Selon lui, Jessica Jaccoud «s'est exprimée sans égard à plusieurs principes et textes légaux fondamentaux. Qui plus est en oubliant au passage le contenu de la promesse solennelle que, comme ses collègues, elle a faite au moment d'être investie de sa charge».
Et de poursuivre: «En résumé, la présentation que Mme Jaccoud fait du Ministère public est, au mépris de l'activité de celles et ceux qui y travaillent avec un engagement remarquable, tout simplement fausse. Seule l'auteure de la diatribe peut expliquer si cette fausseté relève de l'erreur ou du mensonge intentionnel».
Sur le plateau du «19h30» de la RTS, le procureur général relève par ailleurs que le Ministère public va vraisemblablement faire appel dans le jugement des zadistes du Mormont. «Nous avons déposé une annonce d'appel. Nous examinerons les considérants et les décisions, puis nous déciderons d'aller plus loin ou pas par le biais d'une déclaration d'appel», a-t-il souligné.
De son côté, la présidente du PS vaudois a aussi tenu à réagir mardi. «Si l'indépendance du Ministère public doit être garantie, il en va de même de celle de l'action parlementaire. Ma chronique s'inscrit dans le droit le plus strict et légitime de tous les députés de questionner l'action publique et de porter une appréciation politique sur l'action du Ministère public».
Plaidant la liberté d'expression, Jessica Jaccoud se félicite que le débat public et politique sur le bilan d'Eric Cottier à la tête du Ministère public ait été ainsi ouvert.

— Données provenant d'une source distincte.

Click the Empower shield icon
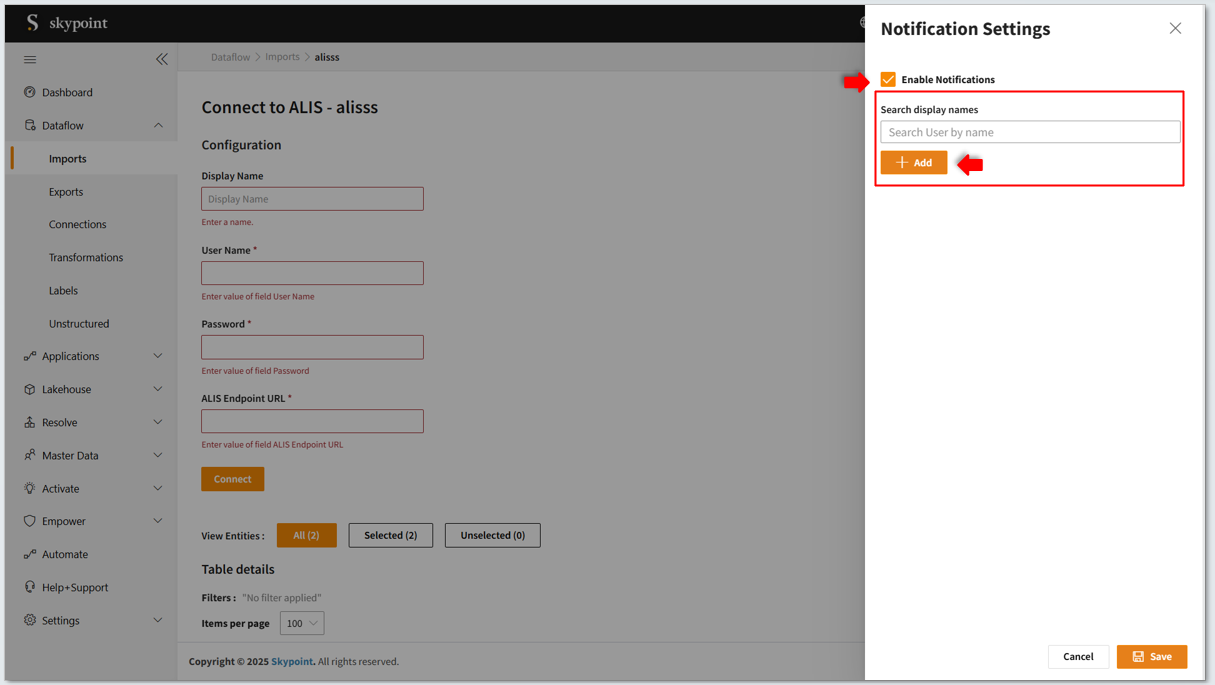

L'actuel procureur général partira à la retraite à la fin de l'année, après 17 ans de fonction.
Dans l'après-midi, cette passe d'armes a inévitablement rebondi au parlement qui tenait séance. Le député Jean-Daniel Carrard s'est exprimé au nom du groupe Parti libéral-radical (PLR) pour dire son «indignation» à propos de la chronique de la présidente du PS. Il a relevé que le MP «mérite une totale confiance» et que ce n'est pas aux membres du parlement de lui donner «des injonctions» ou de le «discréditer».
Le socialiste Arnaud Bouverat s'est aussi exprimé, appelant à «la mesure» dans ce dossier. Il s'est notamment «interrogé» sur la réaction d'Eric Cottier, un procureur qui a «le cuir dur» et qui, par le passé, n'a pas réagi de la sorte lorsqu'il était attaqué.
Le Bureau du Grand Conseil s'est désormais saisi du courrier du procureur général. Il siégera prochainement pour voir quelle suite y donner. (mbr/ats)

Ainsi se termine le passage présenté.